Il fatto che durante il terremoto nei pressi di L’Aquila dei giorni scorsi la rete si sia affollata di notizie in merito alle 4 del mattino ha dello straordinario.
Straordinario perchè l’istinto delle persone (o quantomeno di alcune persone) è stato quello di andare al computer per capire di più di quello che era successo controllando se ci fossero informazioni o condividendo le proprie, e straordinario perchè il microblogging (assieme al social networking), come ha fatto notare Luca Sofri, è stata l’unica forma di informazione attiva a quell’ora.
Nel flusso di informazioni provenienti dai propri contatti per molti è stato possibile non solo trovare conforto della propria condizione ma anche cercare di cominciare ad intravedere le motivazioni dell’accaduto. Sempre Wittgenstein riporta un’interessante lista di micropost e aggiornamenti di status da FriendFeed che chiariscono il senso e il funzionamento di tale flusso.
Nel suo complesso l’informazione atomizzata dei molti diventa conoscenza, e quando questo accade non siamo disposti a tollerare il silenzio delle fonti tradizionali (mai tante lamentele perchè nessuno avesse dato notizie nel cuore della notte).

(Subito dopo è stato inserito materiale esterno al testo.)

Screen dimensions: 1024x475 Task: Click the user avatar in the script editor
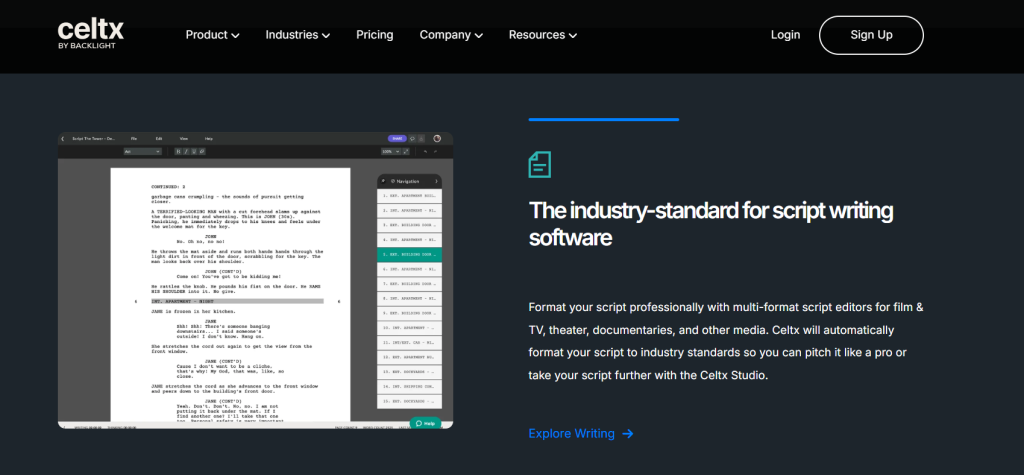(x=437, y=138)
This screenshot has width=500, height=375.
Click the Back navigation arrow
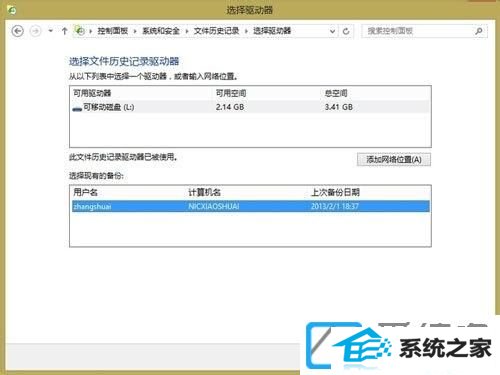[x=18, y=31]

La rete ci sta cambiando e sta cambiando non solo il modo in cui ci parliamo ma anche le occasioni e le finalità. Le conversazioni non sono più solamente da uno ad uno ma anche da uno a molti e in quel caso gli aggregatori le rendono conoscenza condivisa. E questo tanto vero quanto più la parte abitata della rete aumenta. E questa aumenta quanto più esistono strumenti che portano tali “abitazioni” a tutti.